Choosing the Right Trailing Stop Distance
The distance of your trailing stop should reflect your trading style and the volatility of the market.
Tight Trailing Stops
Smaller trailing stops secure profits quickly but may close trades prematurely due to normal market fluctuations. They are often preferred by scalpers and short-term traders.
Medium Trailing Stops
Moderate trailing distances provide a balance between protecting profits and allowing trades enough room to develop naturally.
Wide Trailing Stops
Swing traders and position traders often use wider trailing stops to accommodate larger market movements and avoid being stopped out by temporary pullbacks.
There is no universal setting that works for every market. The ideal trailing stop depends on the trading strategy and the asset being traded.
Best Market Conditions for Trailing Stops
Trailing stops perform best under certain market conditions.
Strong Trending Markets
When prices move consistently in one direction, trailing stops can follow the trend while protecting accumulated gains.
Swing Trading
Swing traders often hold positions for several days, making trailing stops useful for capturing larger price movements without manual adjustments.
Breakout Trades
When a market breaks through significant support or resistance levels, trailing stops allow traders to stay in the trade while protecting profits if momentum fades.
Situations Where Trailing Stops May Be Less Effective
Although trailing stops are useful, they are not suitable for every trading environment.
Sideways Markets
In ranging markets, prices frequently move back and forth within a narrow range. Tight trailing stops can be triggered repeatedly, resulting in multiple small exits without capturing meaningful profits.
High-Impact News Events
Major economic announcements often create sudden volatility. Sharp price swings can activate trailing stops before the original trend resumes.
Overly Tight Settings
Many traders place trailing stops too close to the current price, causing positions to close during normal market corrections rather than actual trend reversals.
Tips for Using Trailing Stops Effectively
Consider Market Volatility
Highly volatile assets require larger trailing distances, while less volatile markets may perform well with tighter settings.
Combine Trailing Stops with Technical Analysis
Instead of selecting an arbitrary pip distance, many experienced traders position trailing stops behind support and resistance levels, moving averages, or trendlines.
Test Different Settings
Every trading strategy is unique. Testing different trailing stop distances on a demo account can help identify settings that fit your trading style.
Stick to Your Trading Plan
Avoid changing trailing stop distances based on emotions once a trade is active. Consistency leads to better long-term results.
Common Mistakes to Avoid
Many traders reduce the effectiveness of trailing stops by making avoidable mistakes, including:
- Setting the trailing stop too close to the market price.
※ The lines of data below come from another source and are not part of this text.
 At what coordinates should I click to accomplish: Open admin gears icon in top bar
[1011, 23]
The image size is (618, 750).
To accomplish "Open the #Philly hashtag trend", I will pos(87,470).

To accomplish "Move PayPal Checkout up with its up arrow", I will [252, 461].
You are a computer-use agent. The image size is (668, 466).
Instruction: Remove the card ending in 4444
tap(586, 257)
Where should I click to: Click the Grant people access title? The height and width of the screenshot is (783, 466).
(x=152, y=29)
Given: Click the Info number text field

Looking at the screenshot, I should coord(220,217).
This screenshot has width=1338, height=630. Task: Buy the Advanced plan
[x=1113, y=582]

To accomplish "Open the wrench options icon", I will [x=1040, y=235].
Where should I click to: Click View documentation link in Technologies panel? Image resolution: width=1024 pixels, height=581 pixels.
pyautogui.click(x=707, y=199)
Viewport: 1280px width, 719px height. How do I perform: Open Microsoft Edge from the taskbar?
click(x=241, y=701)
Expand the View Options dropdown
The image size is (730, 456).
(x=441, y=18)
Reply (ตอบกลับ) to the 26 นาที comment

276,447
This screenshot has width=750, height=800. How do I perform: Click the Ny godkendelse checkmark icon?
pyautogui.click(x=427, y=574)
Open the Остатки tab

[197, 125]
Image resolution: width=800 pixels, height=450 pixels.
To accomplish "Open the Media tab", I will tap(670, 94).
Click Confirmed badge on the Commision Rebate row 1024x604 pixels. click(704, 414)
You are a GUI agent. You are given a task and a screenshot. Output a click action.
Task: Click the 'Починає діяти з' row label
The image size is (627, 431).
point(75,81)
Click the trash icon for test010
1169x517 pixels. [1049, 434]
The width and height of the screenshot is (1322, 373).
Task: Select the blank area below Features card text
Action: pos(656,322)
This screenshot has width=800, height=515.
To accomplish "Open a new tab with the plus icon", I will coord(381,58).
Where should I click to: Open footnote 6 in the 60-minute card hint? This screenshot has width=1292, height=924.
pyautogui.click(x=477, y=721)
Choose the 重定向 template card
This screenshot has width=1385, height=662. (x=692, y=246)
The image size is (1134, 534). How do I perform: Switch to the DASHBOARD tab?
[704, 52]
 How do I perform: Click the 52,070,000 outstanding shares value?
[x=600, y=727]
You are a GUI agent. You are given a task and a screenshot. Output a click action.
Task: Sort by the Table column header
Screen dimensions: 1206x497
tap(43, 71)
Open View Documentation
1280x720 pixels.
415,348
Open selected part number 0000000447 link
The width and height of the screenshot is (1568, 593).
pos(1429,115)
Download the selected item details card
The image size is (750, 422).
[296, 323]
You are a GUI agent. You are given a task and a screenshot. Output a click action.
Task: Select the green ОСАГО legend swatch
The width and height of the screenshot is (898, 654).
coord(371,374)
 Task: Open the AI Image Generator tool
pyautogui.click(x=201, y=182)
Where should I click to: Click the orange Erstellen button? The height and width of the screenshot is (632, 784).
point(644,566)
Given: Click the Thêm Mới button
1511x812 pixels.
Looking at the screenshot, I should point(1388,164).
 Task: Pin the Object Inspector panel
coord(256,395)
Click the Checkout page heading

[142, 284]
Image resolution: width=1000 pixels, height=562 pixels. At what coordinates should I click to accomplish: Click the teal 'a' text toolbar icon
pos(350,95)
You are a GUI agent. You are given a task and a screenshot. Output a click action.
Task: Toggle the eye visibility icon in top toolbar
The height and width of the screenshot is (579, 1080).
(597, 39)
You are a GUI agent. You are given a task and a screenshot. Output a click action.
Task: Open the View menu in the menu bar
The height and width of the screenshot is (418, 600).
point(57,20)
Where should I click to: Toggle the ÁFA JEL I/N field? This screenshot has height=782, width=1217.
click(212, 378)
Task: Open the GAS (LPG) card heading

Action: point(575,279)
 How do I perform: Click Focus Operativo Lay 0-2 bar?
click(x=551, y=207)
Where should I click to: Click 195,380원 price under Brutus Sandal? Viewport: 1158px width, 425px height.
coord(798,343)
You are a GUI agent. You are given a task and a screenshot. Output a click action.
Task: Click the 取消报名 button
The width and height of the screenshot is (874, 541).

- Using identical trailing distances across all trading instruments.
- Ignoring current market volatility.
- Expecting trailing stops to capture the maximum possible profit.
- Forgetting that MetaTrader 5 trailing stops only function while the platform is running.
Avoiding these mistakes can improve overall trade management and consistency.
Trailing stops are one of the most effective trade management tools available in MetaTrader 5. They help traders protect profits, reduce emotional decision-making, and stay in profitable trades for longer periods without constant manual intervention.
When used correctly alongside sound risk management and technical analysis, trailing stops can become an essential part of a disciplined trading strategy. Rather than focusing solely on finding the perfect entry, traders who master exit management often place themselves in a stronger position for long-term success in the financial markets.